What’s the Tea on Whistling Kettle?

Twenty years after launching what would become a tea empire, owners Meahgan and Kevin Borowsky look back at how their business became a perennial Besties shoo-in.

Have you ever wished you had an instruction manual for how to achieve your dream? Well, when self-proclaimed “tea people” Meahgan and Kevin Borowsky were thinking about opening their own tea shop, they found just that.

While they were living in Manhattan in the early 2000s, the young couple heard about a class at the Learning Annex on—yep—how to open a tea shop. “We took it,” Meahgan says. “We were like, ‘What are the odds?’”

“The guy running the show was honest,” Kevin continues. “He was like, ’95 percent of you are never going to get to the point where you open one.’”

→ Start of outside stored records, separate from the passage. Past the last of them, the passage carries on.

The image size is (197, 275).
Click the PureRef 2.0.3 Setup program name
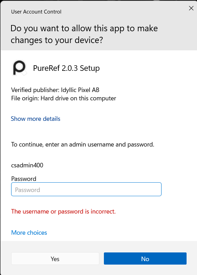(x=66, y=68)
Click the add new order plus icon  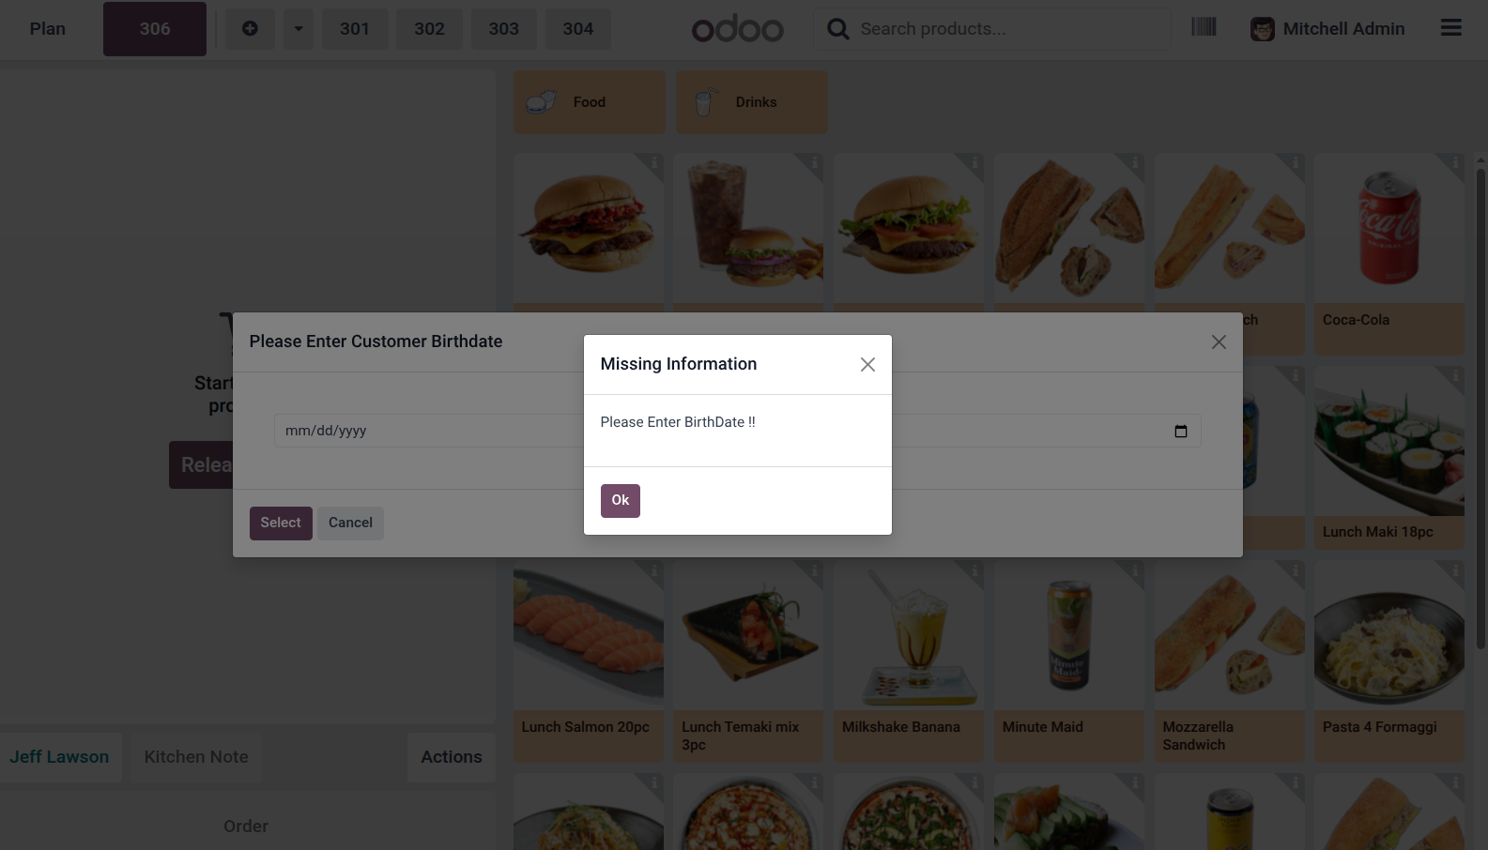250,29
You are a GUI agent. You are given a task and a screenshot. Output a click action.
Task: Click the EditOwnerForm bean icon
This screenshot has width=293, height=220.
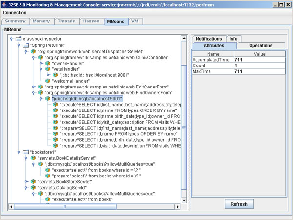[x=41, y=87]
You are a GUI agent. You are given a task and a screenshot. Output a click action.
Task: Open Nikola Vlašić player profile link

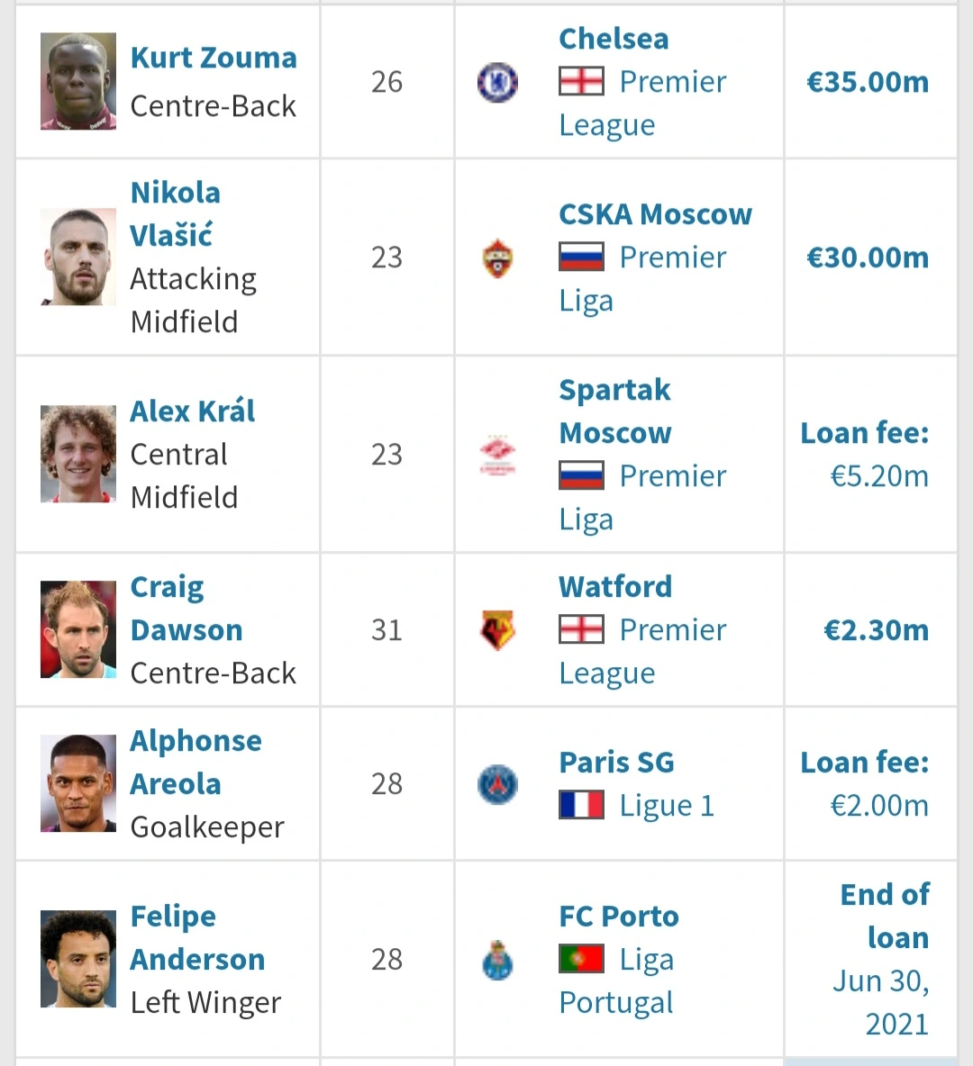[175, 213]
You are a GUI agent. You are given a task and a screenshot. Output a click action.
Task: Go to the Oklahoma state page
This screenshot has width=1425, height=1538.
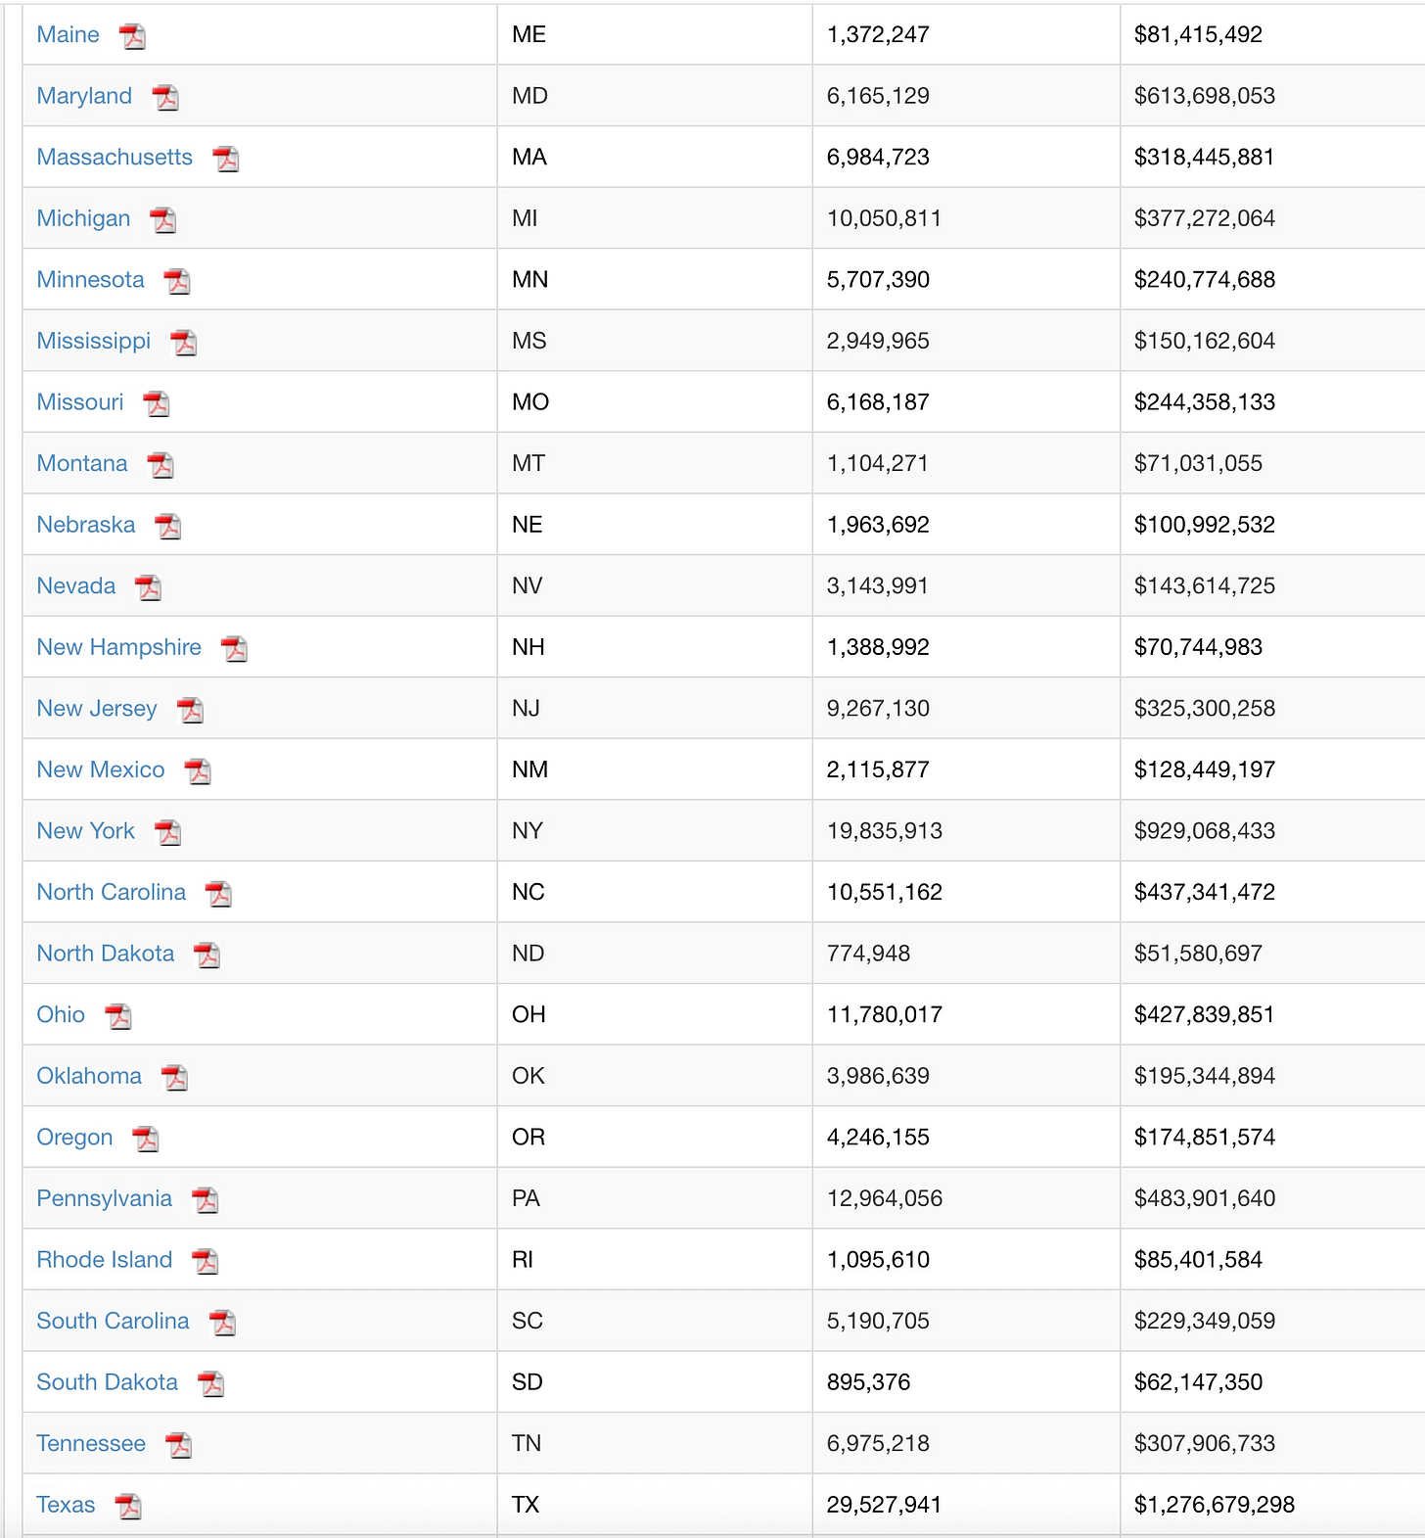pos(89,1076)
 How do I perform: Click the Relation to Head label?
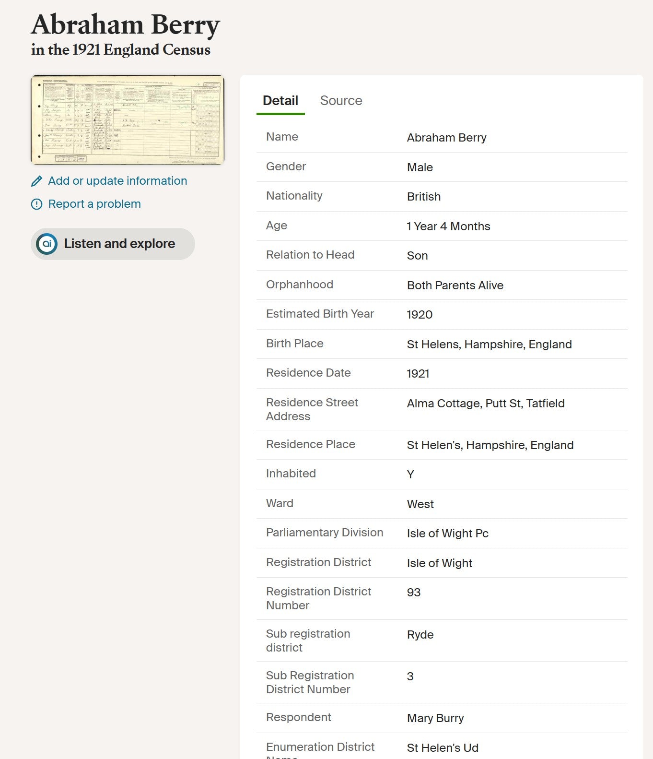click(310, 255)
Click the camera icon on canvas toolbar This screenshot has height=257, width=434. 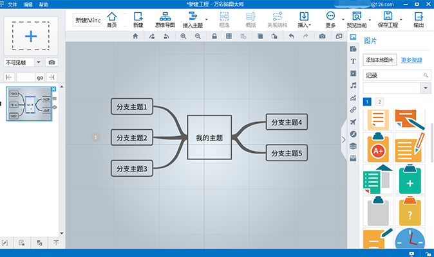click(x=322, y=37)
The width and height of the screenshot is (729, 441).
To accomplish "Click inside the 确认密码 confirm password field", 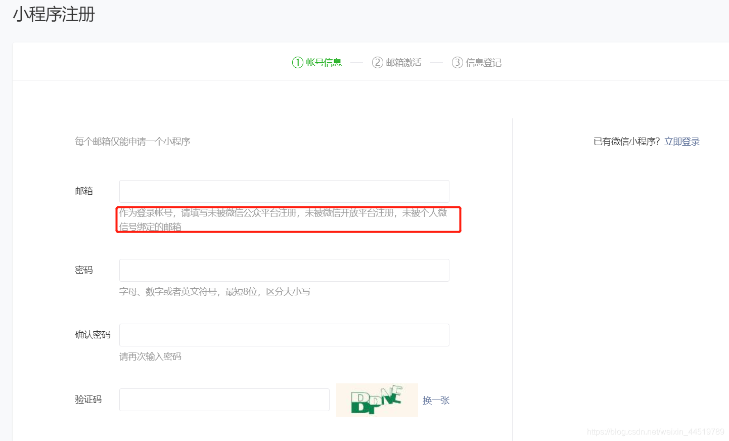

“Kevin and I looked at each other,” Meahgan jumps in, “and were like, ‘We’ve got this.’”

The Borowskys did indeed have it. After quitting their corporate city jobs and relocating to Round Lake, the couple discovered Ballston Spa, where the Medbury Inn and Spa was undergoing a huge renovation that was expected to draw traffic to the area. Though they’d originally been eyeing Saratoga for their tea shop, Meahgan and Kevin stumbled upon a larger space just down the road from the Medbury. In 2004, Whistling Kettle was born. 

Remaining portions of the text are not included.